* [Work item] Starting at the line that contains "448x416 pixels.", please transcribe every line through the end of the entries, exactly and with no pictures.

* [Records for this exercise]
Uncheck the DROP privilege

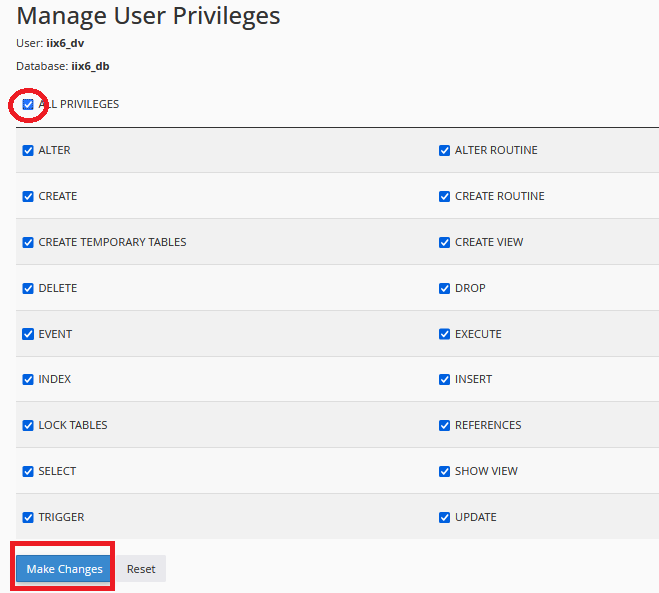[444, 289]
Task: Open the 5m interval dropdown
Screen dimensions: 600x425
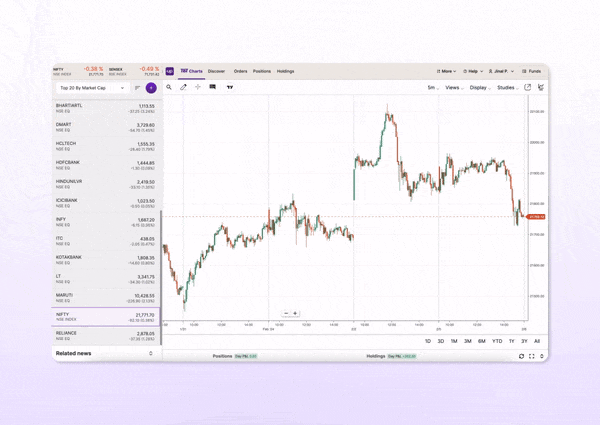Action: [x=432, y=87]
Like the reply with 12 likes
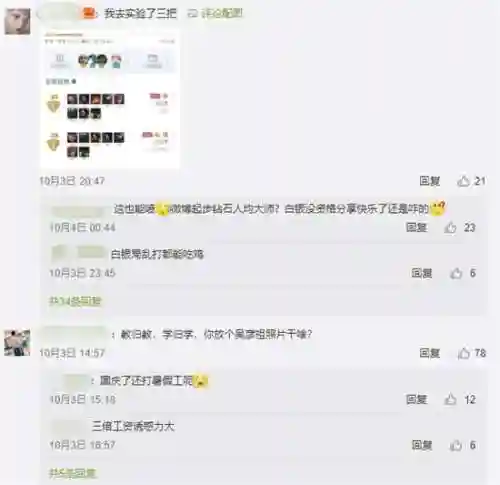 (450, 399)
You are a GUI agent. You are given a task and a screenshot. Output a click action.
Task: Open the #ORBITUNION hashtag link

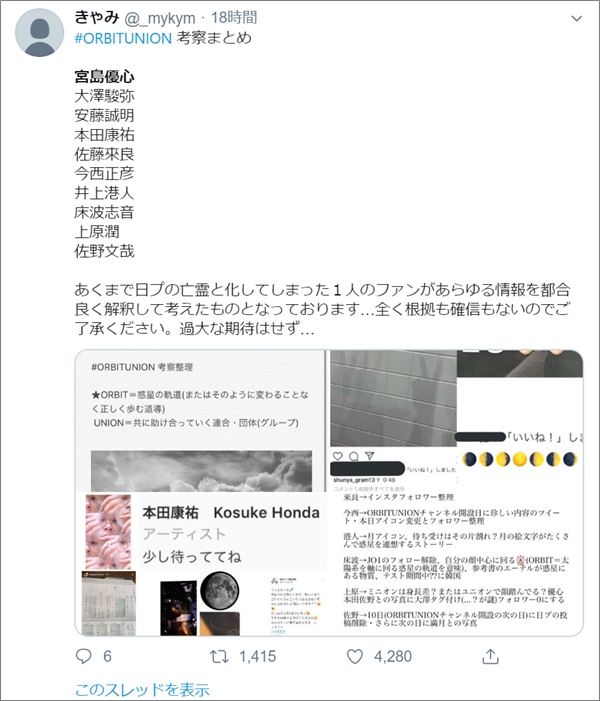(123, 38)
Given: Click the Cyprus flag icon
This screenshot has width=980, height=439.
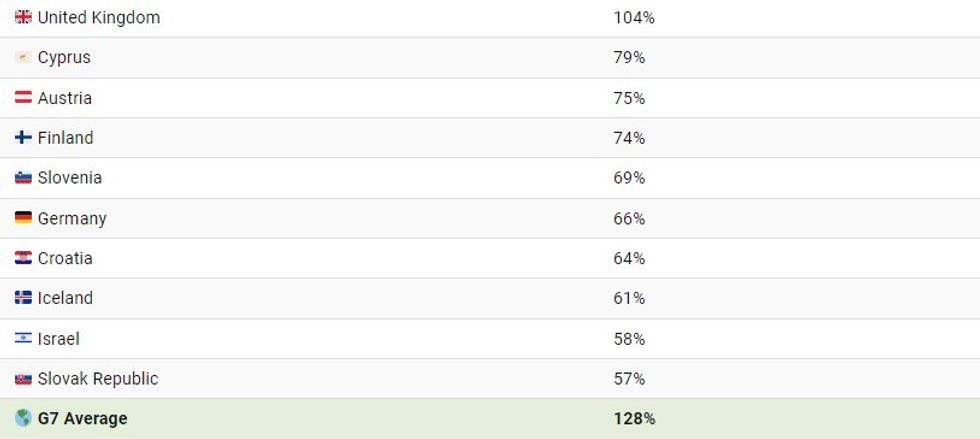Looking at the screenshot, I should pos(23,58).
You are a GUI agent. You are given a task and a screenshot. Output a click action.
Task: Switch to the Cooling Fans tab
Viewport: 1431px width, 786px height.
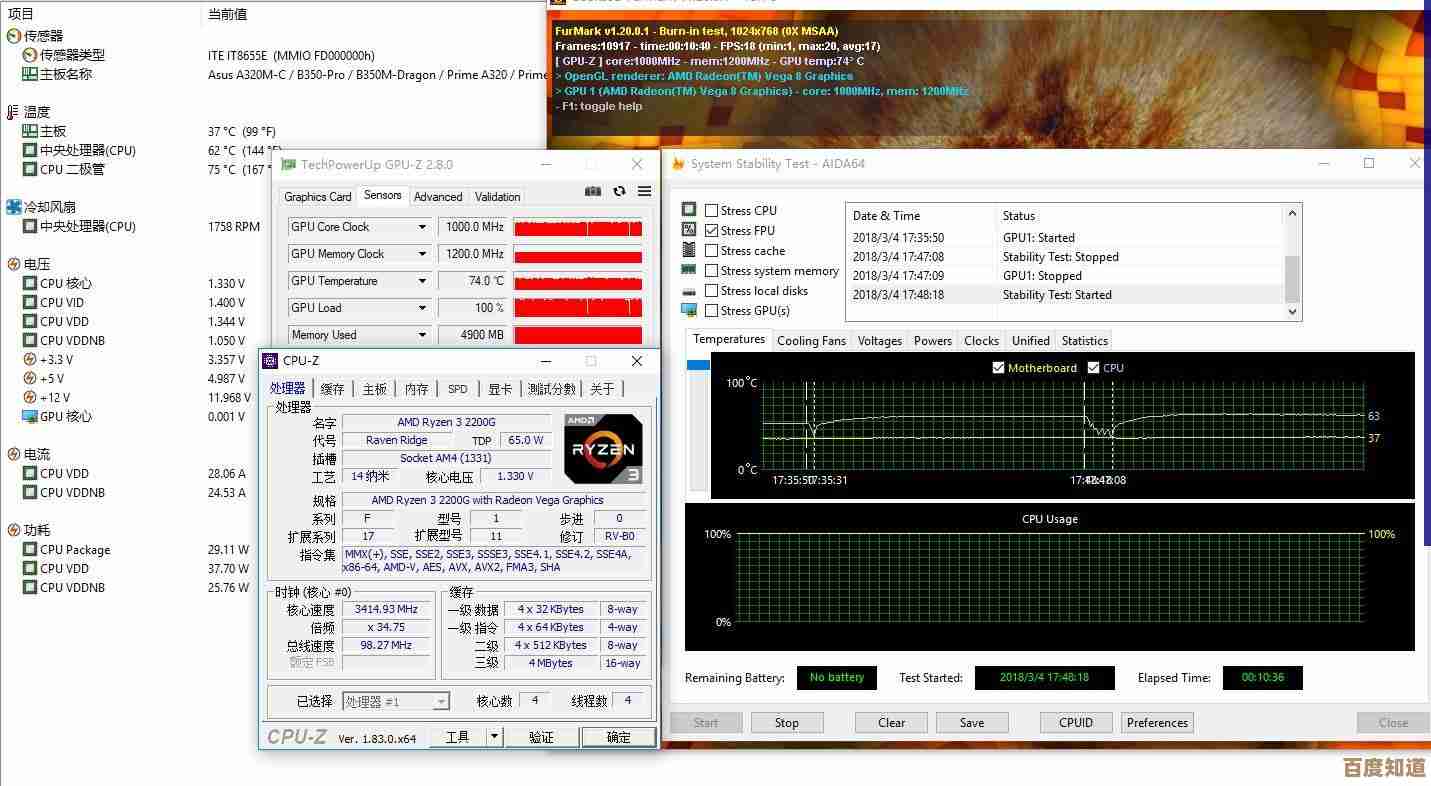[811, 341]

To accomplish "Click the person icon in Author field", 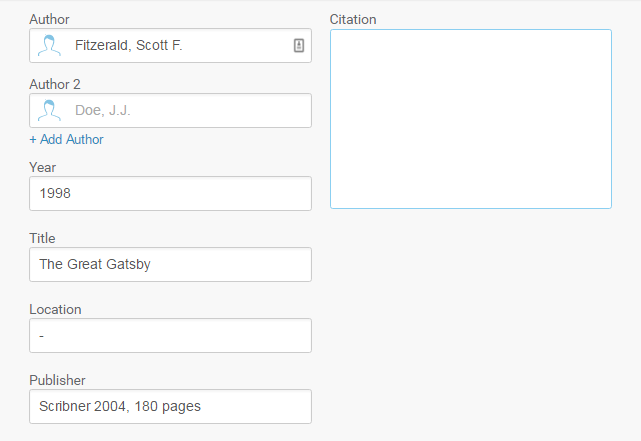I will [49, 45].
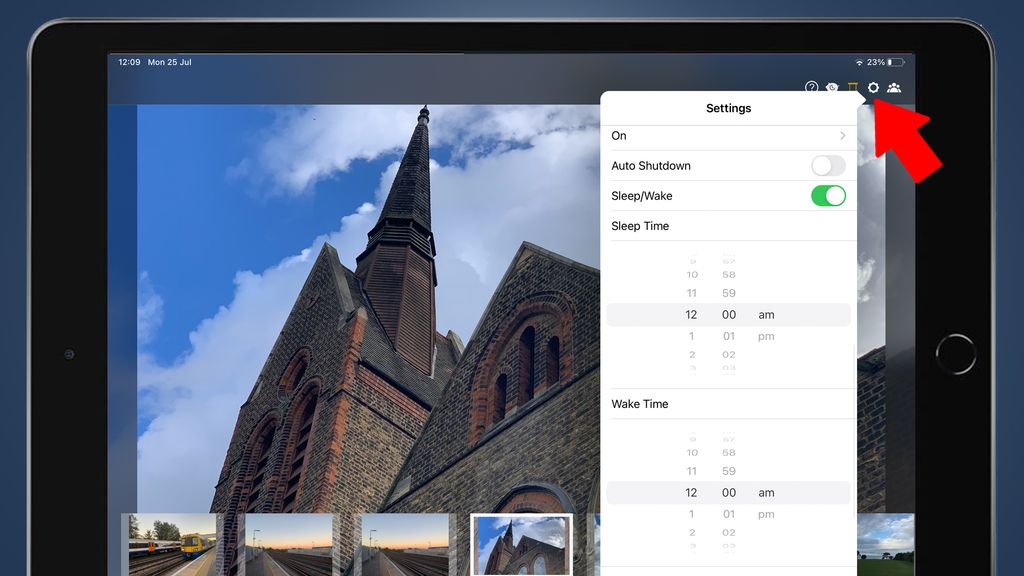Choose am in the Wake Time picker
Viewport: 1024px width, 576px height.
click(765, 492)
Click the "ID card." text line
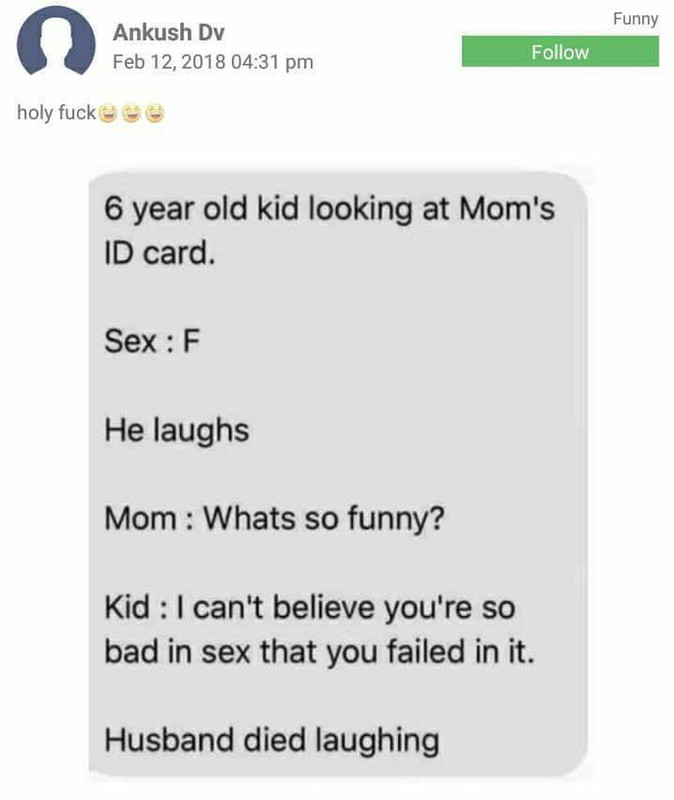 click(x=160, y=253)
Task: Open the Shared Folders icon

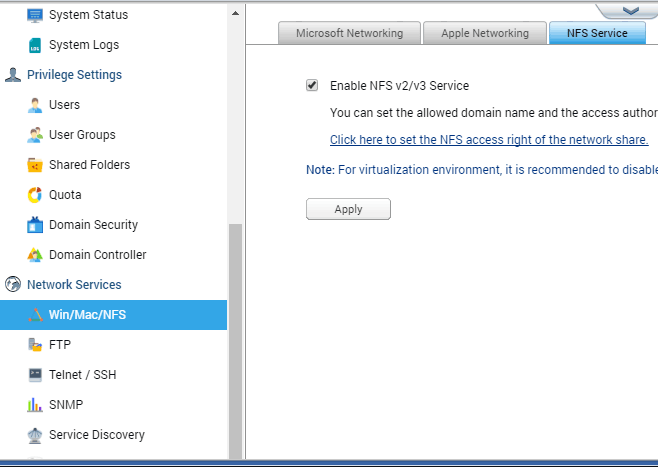Action: (x=35, y=165)
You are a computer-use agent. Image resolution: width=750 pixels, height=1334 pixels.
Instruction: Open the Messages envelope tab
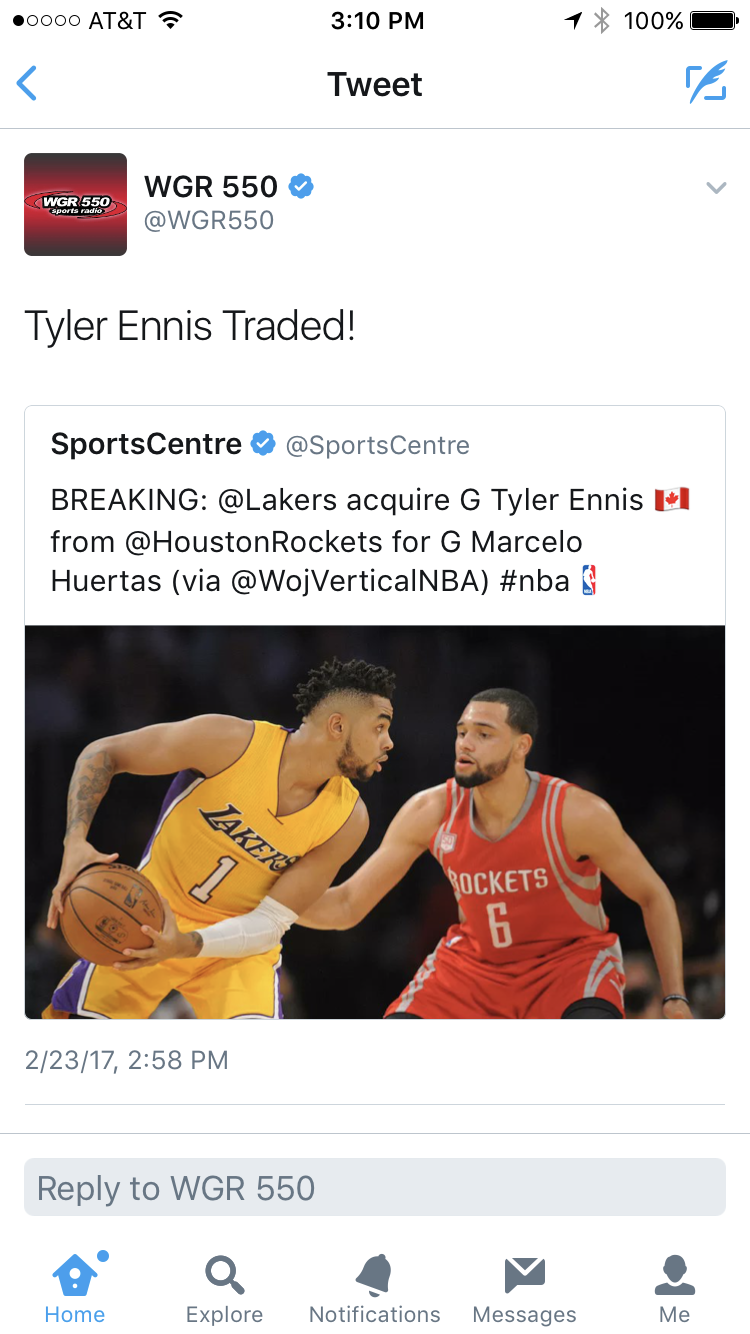(x=525, y=1288)
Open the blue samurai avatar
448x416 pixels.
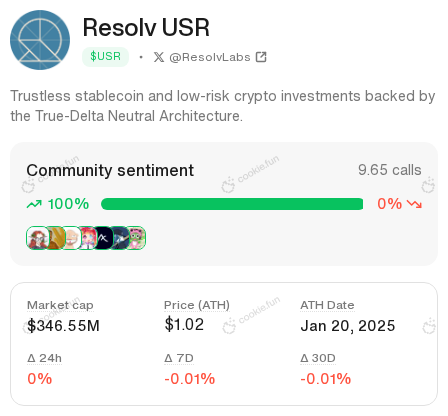point(120,238)
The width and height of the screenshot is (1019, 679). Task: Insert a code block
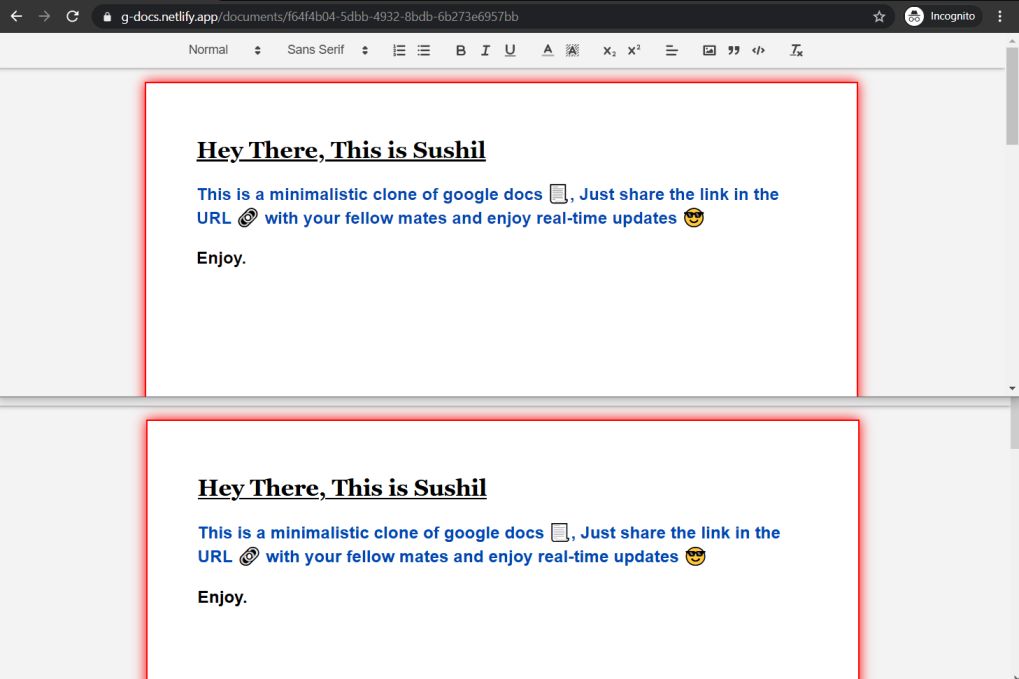[758, 49]
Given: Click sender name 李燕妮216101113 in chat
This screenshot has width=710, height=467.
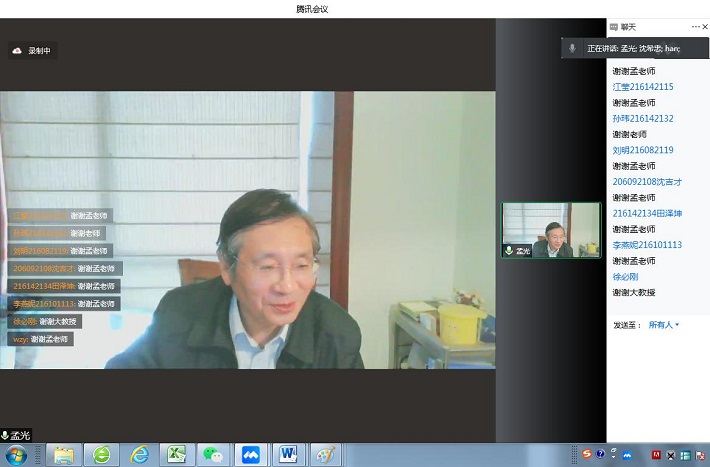Looking at the screenshot, I should pyautogui.click(x=646, y=245).
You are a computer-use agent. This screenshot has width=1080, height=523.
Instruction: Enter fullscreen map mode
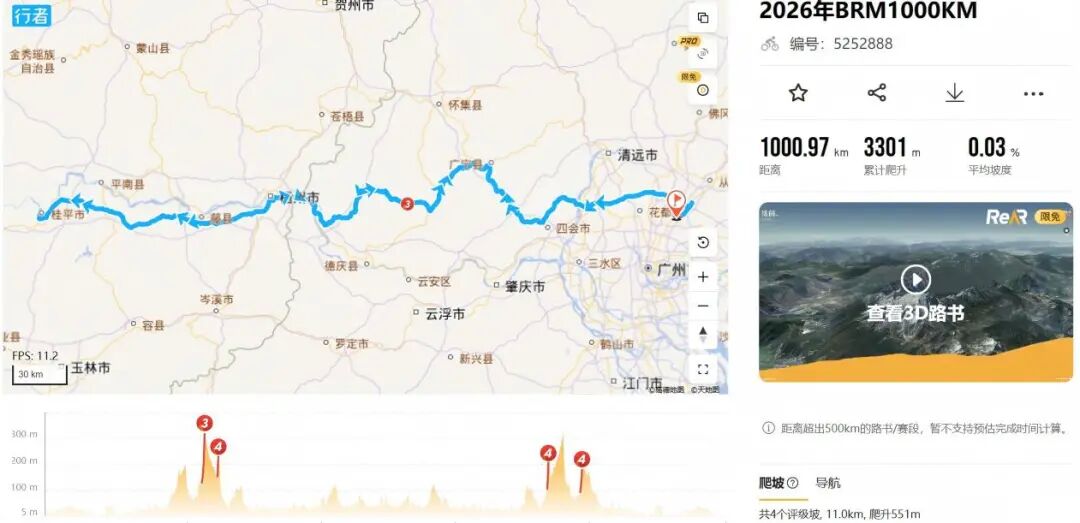(x=703, y=369)
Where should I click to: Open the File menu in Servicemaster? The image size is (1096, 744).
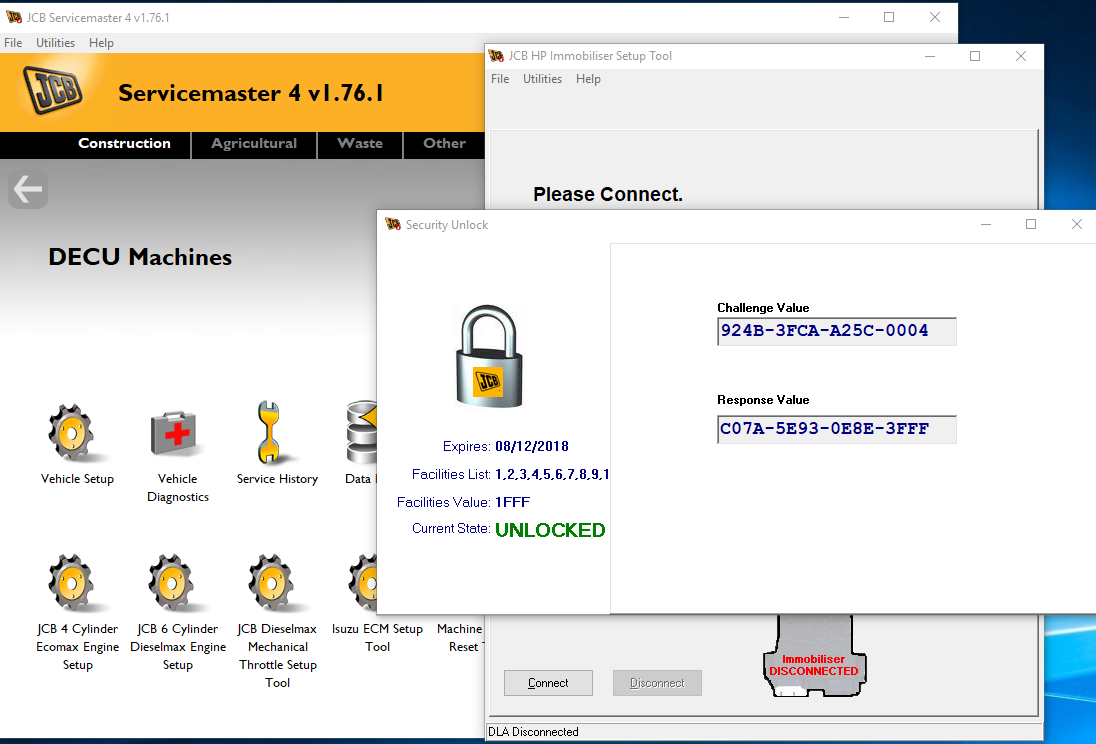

* [Response]
448x416 pixels.
point(120,238)
The width and height of the screenshot is (1019, 679). Task: Insert a code block
[758, 49]
Given: Click sender name 李燕妮216101113 in chat
This screenshot has width=710, height=467.
Looking at the screenshot, I should pyautogui.click(x=646, y=245).
You are a computer-use agent. This screenshot has width=1080, height=523.
Instruction: Enter fullscreen map mode
(x=703, y=369)
Where should I click to: Open the File menu in Servicemaster? The image size is (1096, 744).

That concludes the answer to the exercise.